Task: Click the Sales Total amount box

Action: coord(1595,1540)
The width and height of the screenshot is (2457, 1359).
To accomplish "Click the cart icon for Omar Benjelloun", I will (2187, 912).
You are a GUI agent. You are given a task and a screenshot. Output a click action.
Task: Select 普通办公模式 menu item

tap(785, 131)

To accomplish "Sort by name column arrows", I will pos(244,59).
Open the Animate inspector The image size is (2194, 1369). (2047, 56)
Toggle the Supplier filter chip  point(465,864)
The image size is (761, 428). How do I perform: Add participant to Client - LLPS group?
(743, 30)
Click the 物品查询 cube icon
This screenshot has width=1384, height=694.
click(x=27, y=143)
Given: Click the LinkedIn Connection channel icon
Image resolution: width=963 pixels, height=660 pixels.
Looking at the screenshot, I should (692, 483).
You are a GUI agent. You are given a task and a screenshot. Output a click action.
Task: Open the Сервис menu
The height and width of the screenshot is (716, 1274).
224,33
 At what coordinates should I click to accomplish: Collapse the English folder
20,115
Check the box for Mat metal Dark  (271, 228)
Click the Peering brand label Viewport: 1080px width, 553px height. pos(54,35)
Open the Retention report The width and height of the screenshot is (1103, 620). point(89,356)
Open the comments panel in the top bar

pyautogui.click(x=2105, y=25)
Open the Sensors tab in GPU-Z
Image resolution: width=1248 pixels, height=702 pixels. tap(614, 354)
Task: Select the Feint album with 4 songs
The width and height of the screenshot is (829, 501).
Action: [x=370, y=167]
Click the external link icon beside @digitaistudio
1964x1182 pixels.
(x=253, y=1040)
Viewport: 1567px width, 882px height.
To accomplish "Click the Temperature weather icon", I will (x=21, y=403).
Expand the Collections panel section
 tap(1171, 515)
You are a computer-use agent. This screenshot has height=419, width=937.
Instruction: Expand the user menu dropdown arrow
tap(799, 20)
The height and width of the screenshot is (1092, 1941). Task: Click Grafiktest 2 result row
*****
**TASK PROMPT**: Each line in the records above must be returned exactly as it stands.

**ANSWER FOR THIS EXERCISE**:
Task: Click the Sales Total amount box

Action: coord(1595,1540)
The width and height of the screenshot is (2457, 1359).
To accomplish "Click the cart icon for Omar Benjelloun", I will (2187, 912).
You are a GUI agent. You are given a task and a screenshot. Output a click action.
Task: Select 普通办公模式 menu item

tap(785, 131)

To accomplish "Sort by name column arrows", I will pos(244,59).
Open the Animate inspector The image size is (2194, 1369). (2047, 56)
Toggle the Supplier filter chip  point(465,864)
The image size is (761, 428). How do I perform: Add participant to Client - LLPS group?
(743, 30)
Click the 物品查询 cube icon
This screenshot has width=1384, height=694.
click(x=27, y=143)
Given: Click the LinkedIn Connection channel icon
Image resolution: width=963 pixels, height=660 pixels.
Looking at the screenshot, I should (692, 483).
You are a GUI agent. You are given a task and a screenshot. Output a click action.
Task: Open the Сервис menu
The height and width of the screenshot is (716, 1274).
224,33
 At what coordinates should I click to accomplish: Collapse the English folder
20,115
Check the box for Mat metal Dark  (271, 228)
Click the Peering brand label Viewport: 1080px width, 553px height. pos(54,35)
Open the Retention report The width and height of the screenshot is (1103, 620). point(89,356)
Open the comments panel in the top bar

pyautogui.click(x=2105, y=25)
Open the Sensors tab in GPU-Z
Image resolution: width=1248 pixels, height=702 pixels. tap(614, 354)
Task: Select the Feint album with 4 songs
The width and height of the screenshot is (829, 501).
Action: [x=370, y=167]
Click the external link icon beside @digitaistudio
1964x1182 pixels.
(x=253, y=1040)
Viewport: 1567px width, 882px height.
To accomplish "Click the Temperature weather icon", I will (x=21, y=403).
Expand the Collections panel section
 tap(1171, 515)
You are a computer-use agent. This screenshot has height=419, width=937.
Instruction: Expand the user menu dropdown arrow
tap(799, 20)
The height and width of the screenshot is (1092, 1941). Task: Click Grafiktest 2 result row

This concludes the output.